Driffield News

No luck for Horseshoe residents in bid to get road fixed

“Why am I paying my council tax if I am not getting anything for it?”

This was the reaction of resident of The Horseshoe and Driffield town councillor Paul Rounding when he discovered East Riding of Yorkshire Council (ERYC) will not be adopting the road and footway of the cul-de-sac until residents pay for the surfaces to be brought up to an adoptable standard.

The shocking revelation, which Cllr Rounding described as ‘despicable’, came at a meeting of Driffield Town Council when mayor of Driffield and East Riding ward councillor Matt Rogers – who has been trying to find out further information from the highways department at ERYC – read out an email he had received from Andrew Forsey from the Highway Development Management team.

We pay our Council Tax to maintain roads, street lighting, street cleaning, rubbish collection, so why am I paying my Council Tax if I am not getting anything for it?

Cllr paul rounding

The email said that as there is no Section 38 agreement covering the development, which is where the developer constructs a road which is offered to the local authority for adoption as a public highway, the council is not in a position to adopt the road and footway.

He said a possible way forward was for it to be adopted under the provisions of Section 228 of the Highways Act 1980 which would involve each resident paying an equal share of the cost of bringing the road up to an adoptable standard.

As reported in the Wolds Weekly, development on The Horseshoe, situated just off Woldholme Avenue, started in the mid-1960s, with residents at the time told that once the final property was built, the council would take on the upkeep of the road and footway.

The last plot was filled in 2020 but, despite some of the original property-owners paying a bond, which could amount to over £200,000, the highways have still not been adopted, which means their upkeep is not maintained by the local authority.

In previous years, those living on The Horseshoe were offered compensation in the form of reduced Council Tax, however, all are now paying full rates.

As well as being forced to divert around potholes on the road surface and cracks on the pavement, residents also have to watch gritters and road sweepers turn around at the bottom of the estate.

The only value the residents receive for their tax-paying money are regular bin collections, whilst in recent months, all street lighting has been upgraded.

Cllr Rounding said he will continue to fight to have the cul-de-sac adopted and will seek legal advice.He said: “I don’t know how the council can justify this statement. I was always led to believe that the council was there for highways and that is what we pay our rates for.

“All we are asking for is a bit of tarmac for our footway and highway. We have a base course on the highway and all it requires is a wearing course on top.

“We pay our Council Tax to maintain roads, street lighting, street cleaning, rubbish collection, so why am I paying my Council Tax if I am not getting anything for it?

“We are all paying full rates and not getting any reduction.

“Some of the first houses were built in the 1960s and 70s as a Mrs Moss site and some of the original residents put a bond down, which was held by the former borough council. So where has that money gone now?

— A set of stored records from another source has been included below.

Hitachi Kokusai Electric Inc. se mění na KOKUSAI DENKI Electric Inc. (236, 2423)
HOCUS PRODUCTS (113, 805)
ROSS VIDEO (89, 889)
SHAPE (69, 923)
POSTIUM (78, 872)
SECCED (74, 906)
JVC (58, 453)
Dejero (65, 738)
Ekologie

“We were always told that when the last house was built, the council would adopt the highway, but that hasn’t happened. I don’t understand why they aren’t adopting it.

“When I bought my house there was nothing to say it wouldn’t be adopted or that it was my responsibility to make good the highways.

“I am extremely disappointed by the response from East Riding Council. We are not asking for the earth, just for the basic amenities.

“It beggars belief – we have elderly residents who have to walk down the road because the footpaths are uneven and covered in moss.

“It needs doing now – you would think an award-winning council would want to be responsible for its elderly residents.

“It is despicable and we will not let this lie; we will be seeking legal advice.”

Cllr Rogers said he has gone back to the highways department to ask further questions and to reiterate his questions about the whereabouts of the bond.

He added that Mr Forsey had said that as well as bringing the highways up to an adoptable standard, the residents would also be responsible for getting the sewers adopted by Yorkshire Water and securing an estimate and reputable contractor for the works.

Mr Forsey said in his experience developments of this size often do not get adopted because not all residents are willing to fund the highways works which he said could be a significant figure.

A spokesman for East Riding of Yorkshire Council said that this is not a unique situation in the county and that the council’s hands are tied.

The spokesman said: “This is a complex issue dating back decades involving private houses built by a developer.

“Unfortunately, in this case, the council has no record of deposits being paid to a private developer and no adoption agreement has ever been in place with the council.

“We sympathise with the residents, this is an unfortunate situation, but our hands are tied.

“The way forward is for the residents to arrange for a contractor to carry out a survey and carry out the road work needed.

“This is not a unique situation, the council deals with a number of unadopted roads created by developers across the East Riding.”